Simon Zelotes (“Simon The Zealot”)
Now here is an interesting guy. Simon the Zealot was the name given to this man probably to distinguish him from Simon Peter. Simon was likely given this name because he had been a member of a Jewish political party known as The Zealots.
The Zealots were an extremist group that relentlessly opposed the Roman occupation of Israel during the first century A.D. Because this group called for the overthrow of the Roman government, Simon could hardly be considered as a politically “safe” choice to be a disciple. The Doctor also wonders how well Simon got along with Matthew, his fellow disciple who had previously worked for the same Roman government that the Zealots were trying to overthrow.

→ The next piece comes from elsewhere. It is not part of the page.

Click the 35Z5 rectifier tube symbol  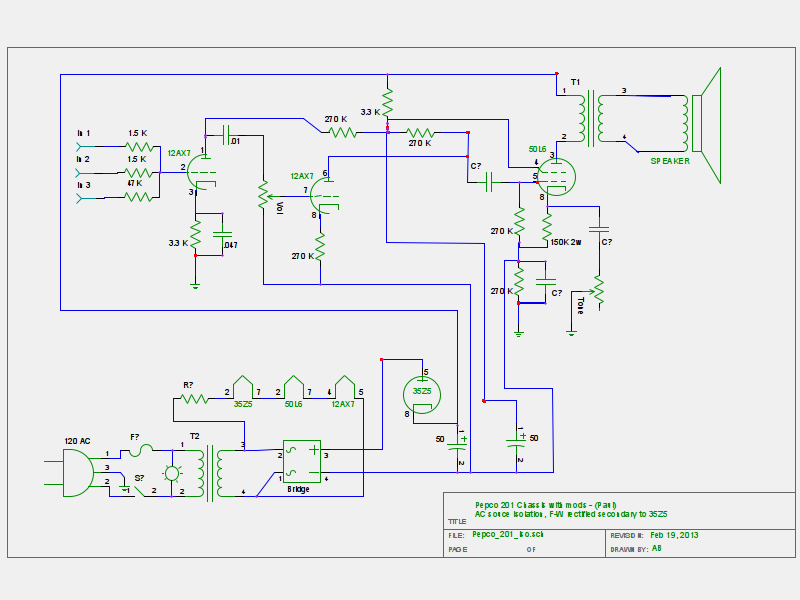click(420, 392)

Rounding out the disciples is Judas Iscariot. Judas, of course, was the disciple who betrayed Jesus (Mark 14:10). Judas’ name always appears last in the lists of the twelve disciples. Although Judas was trusted enough to serve as the treasurer for the disciples, Judas was not a moral individual. He was actually a thief who used to dip into the group’s money for his own personal use (John 12:6). Overcome by his guilt in betraying Jesus, Judas committed suicide by hanging himself (Matthew 27:3-5).
So now that you’ve met the disciples and learned a little bit about them, what do you think? Would these really be the kind of men that you would choose as your followers if you were planning to change the world?
Think about it: among the disciples you have four fishermen, a tax collector, a skeptic, a political extremist, and four nobodies. Yet these were the men that Acts 17:6 says “turned the world upside down.” How did they do it? Well, the answer is found in Acts 4:13…
“When they saw the courage of Peter and John and realized that they were unschooled, ordinary men, they were astonished and they took note that these men had been with Jesus” (NIV).
You see, it was not what these men could do for Jesus- it was what Jesus could do through them! And the same holds true for you today. Jesus didn’t necessarily choose the smartest or the richest or the best looking or the most popular or the most talented people. He chose ordinary people and then did extraordinary things in their lives. And he’s willing to do the same for you today if you allow Him to!
Remember, the key to doing great things for God is not always ability but availability.